The authors considered the case of a 2-day old infant who was brought to a clinic by her father, a daily laborer. She had not taken to breastfeeding and appeared to be in respiratory distress. The healthcare worker suspected she had neonatal sepsis, but the clinic was not equipped to handle the intravenous antibiotics the infant needed, and the healthcare worker told the father that the child should be taken to the hospital. The father was distressed about the cost of the antibiotics and worried that if he sold his seeds to pay for the infant’s care, his other children would go hungry as a consequence. If he did not, the infant would die.
The 7-step ethical analysis involves determining what the ethical dilemma and alternative actions are; what we know about the outcomes of the alternatives; what the laws, rules, or guidelines that regulate the decision are; who the stakeholders are; what the stakeholder’s potential burdens and benefits are; where there are conflicts of interest; and what the values and principles at stake are.

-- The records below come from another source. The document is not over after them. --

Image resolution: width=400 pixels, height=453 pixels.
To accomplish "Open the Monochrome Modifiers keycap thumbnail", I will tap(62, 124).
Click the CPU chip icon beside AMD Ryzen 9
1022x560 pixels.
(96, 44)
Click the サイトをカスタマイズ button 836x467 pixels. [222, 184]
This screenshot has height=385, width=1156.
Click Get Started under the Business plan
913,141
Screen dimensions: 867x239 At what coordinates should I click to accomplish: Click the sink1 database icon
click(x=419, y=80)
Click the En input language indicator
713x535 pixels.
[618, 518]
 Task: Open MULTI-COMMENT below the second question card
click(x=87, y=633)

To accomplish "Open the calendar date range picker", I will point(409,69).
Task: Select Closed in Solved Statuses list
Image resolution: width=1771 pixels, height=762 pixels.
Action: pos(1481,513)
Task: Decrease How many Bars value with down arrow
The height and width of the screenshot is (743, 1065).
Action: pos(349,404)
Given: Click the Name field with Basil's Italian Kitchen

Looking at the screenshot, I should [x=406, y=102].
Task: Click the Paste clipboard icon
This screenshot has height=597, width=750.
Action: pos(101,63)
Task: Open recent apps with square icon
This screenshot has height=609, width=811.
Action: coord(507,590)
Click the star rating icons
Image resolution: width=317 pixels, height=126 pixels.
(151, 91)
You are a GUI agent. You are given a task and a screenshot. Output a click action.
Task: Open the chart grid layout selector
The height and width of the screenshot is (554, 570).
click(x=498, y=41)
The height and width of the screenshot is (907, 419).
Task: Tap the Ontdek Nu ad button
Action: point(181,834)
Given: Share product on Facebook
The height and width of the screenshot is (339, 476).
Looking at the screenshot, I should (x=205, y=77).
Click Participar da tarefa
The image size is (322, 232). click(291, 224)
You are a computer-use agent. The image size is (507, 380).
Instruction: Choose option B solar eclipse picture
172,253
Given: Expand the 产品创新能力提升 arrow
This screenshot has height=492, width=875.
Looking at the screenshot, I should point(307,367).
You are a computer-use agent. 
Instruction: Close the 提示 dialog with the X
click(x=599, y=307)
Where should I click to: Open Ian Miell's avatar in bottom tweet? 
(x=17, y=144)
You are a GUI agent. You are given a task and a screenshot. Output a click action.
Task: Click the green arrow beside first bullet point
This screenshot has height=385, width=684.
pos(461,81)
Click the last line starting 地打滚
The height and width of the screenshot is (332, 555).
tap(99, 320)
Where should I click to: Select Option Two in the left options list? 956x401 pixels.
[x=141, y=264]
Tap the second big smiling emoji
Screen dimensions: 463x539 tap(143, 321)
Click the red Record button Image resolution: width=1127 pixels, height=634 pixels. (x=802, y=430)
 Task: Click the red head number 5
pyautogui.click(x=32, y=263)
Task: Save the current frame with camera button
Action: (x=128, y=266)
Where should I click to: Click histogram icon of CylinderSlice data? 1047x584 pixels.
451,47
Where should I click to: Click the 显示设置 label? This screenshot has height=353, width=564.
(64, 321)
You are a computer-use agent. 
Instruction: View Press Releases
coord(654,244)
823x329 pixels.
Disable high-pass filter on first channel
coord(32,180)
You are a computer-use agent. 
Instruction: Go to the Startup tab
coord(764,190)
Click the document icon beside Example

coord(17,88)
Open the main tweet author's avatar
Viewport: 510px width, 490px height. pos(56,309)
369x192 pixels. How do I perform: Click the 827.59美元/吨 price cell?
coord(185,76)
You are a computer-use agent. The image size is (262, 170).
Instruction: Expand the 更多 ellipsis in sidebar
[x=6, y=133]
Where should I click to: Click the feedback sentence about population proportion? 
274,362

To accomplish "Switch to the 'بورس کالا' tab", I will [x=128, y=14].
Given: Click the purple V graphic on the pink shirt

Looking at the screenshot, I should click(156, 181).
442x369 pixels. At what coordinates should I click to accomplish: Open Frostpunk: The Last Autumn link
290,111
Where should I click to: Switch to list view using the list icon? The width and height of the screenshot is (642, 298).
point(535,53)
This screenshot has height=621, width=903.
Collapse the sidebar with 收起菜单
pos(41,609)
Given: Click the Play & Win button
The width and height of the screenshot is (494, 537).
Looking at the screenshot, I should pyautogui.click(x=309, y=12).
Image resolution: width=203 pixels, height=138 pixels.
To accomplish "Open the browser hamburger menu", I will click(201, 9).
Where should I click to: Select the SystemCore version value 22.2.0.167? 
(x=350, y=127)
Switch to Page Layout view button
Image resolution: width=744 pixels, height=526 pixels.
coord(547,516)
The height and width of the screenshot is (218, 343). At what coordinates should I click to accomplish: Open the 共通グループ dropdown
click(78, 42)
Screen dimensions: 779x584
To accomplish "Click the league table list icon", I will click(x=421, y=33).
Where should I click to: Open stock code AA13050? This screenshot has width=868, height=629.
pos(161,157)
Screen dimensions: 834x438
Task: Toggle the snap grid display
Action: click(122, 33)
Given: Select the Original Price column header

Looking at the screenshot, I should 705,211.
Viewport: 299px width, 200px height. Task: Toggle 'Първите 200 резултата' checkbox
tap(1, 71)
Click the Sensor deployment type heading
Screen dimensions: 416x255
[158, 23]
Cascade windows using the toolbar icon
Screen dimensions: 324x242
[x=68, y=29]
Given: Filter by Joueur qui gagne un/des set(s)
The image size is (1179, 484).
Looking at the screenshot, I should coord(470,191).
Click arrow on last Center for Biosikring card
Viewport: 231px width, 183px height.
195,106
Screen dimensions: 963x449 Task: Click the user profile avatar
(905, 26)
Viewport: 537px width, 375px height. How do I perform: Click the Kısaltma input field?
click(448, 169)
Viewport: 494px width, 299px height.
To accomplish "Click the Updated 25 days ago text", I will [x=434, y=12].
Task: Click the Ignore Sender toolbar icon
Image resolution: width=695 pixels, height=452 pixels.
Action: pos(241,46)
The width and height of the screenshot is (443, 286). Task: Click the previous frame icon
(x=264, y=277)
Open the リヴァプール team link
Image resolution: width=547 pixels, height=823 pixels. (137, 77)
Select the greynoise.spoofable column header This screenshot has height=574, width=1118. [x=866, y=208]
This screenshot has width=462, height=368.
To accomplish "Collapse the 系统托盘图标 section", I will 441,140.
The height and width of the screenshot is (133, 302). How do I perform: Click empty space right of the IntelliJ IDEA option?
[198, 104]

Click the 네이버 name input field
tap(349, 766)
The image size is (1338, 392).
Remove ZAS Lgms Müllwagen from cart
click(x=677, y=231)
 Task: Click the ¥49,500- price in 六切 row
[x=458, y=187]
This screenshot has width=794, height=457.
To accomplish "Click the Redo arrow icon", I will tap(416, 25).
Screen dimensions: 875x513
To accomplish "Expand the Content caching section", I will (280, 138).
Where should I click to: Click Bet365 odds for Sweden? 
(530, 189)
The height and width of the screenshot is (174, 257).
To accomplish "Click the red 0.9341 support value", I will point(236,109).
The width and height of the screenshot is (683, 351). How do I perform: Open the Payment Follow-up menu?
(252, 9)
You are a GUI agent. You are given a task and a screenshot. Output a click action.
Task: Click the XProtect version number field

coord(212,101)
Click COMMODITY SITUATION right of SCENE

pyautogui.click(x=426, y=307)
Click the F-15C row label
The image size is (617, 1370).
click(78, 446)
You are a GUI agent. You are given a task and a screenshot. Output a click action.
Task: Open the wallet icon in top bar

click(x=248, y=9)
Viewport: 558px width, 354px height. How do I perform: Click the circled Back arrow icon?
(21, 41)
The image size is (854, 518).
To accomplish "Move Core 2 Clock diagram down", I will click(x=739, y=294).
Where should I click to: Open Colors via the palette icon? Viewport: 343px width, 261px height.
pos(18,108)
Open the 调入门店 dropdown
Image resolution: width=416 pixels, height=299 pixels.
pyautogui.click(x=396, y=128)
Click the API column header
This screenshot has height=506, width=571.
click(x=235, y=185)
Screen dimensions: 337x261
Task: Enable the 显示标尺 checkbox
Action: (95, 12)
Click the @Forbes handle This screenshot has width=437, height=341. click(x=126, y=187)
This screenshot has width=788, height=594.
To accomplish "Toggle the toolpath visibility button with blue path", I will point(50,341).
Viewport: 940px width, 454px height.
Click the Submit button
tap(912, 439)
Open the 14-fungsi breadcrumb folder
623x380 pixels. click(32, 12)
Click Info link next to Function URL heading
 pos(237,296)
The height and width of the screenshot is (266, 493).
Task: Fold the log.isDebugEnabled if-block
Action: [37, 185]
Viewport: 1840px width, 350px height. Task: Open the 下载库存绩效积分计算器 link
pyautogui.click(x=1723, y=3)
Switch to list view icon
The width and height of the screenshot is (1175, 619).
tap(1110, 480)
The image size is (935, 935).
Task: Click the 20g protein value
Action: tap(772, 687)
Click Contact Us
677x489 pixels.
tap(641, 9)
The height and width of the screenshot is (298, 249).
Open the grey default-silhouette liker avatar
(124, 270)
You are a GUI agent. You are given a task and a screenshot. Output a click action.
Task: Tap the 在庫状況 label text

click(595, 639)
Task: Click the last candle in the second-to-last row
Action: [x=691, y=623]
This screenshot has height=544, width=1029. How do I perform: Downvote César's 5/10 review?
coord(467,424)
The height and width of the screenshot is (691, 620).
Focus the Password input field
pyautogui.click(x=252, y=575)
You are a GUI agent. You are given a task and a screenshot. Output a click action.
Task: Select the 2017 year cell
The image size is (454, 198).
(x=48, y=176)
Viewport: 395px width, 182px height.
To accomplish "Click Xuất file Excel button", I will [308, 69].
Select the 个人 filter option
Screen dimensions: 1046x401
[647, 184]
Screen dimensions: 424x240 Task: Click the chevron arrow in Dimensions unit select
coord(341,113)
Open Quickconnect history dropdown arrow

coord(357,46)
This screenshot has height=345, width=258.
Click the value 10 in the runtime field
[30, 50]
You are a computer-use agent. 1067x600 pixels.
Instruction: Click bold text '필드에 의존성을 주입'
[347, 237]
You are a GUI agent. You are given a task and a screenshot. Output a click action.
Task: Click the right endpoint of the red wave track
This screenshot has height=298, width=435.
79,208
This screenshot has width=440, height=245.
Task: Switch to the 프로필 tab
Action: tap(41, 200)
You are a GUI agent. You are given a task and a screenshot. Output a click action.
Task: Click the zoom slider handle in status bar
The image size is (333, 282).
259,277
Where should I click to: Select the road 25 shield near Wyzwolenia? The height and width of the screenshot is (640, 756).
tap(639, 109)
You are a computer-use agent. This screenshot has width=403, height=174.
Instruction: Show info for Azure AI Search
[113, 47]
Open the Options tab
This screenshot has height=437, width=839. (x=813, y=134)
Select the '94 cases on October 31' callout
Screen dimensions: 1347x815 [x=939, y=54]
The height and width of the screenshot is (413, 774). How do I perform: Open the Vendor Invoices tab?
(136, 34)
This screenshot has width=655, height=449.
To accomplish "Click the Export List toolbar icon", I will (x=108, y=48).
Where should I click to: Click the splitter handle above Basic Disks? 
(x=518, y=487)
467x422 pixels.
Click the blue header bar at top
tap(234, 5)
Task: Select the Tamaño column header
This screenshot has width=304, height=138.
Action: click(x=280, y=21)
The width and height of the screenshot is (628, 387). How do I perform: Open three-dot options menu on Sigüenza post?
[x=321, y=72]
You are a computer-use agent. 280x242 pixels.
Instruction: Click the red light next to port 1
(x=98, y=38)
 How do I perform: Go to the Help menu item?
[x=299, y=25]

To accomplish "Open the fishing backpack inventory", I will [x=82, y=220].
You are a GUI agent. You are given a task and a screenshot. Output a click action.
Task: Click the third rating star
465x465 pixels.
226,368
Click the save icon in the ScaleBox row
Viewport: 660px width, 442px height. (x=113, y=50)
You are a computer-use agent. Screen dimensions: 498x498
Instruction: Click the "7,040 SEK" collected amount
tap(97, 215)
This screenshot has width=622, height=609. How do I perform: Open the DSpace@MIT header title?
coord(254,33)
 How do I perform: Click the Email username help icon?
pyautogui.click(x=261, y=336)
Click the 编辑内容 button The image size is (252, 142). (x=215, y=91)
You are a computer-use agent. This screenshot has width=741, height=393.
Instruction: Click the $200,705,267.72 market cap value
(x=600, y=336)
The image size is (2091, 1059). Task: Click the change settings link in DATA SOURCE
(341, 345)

The authors conclude that if we ignore non-health factors and their effects in a real-life priority setting — in particular the health and welfare of the poor — this neglect may perpetuate and strengthen the failure to address underlying structural issues that form health and development.
Reference
Onarheim KH, Norheim OF, Miljeteig I. Newborn health benefits or financial risk protection? An ethical analysis of a real-life dilemma in a setting without universal health coverage [published online March 30, 2018]. J Med Ethics. doi: 10.1136/medethics-2017-104438.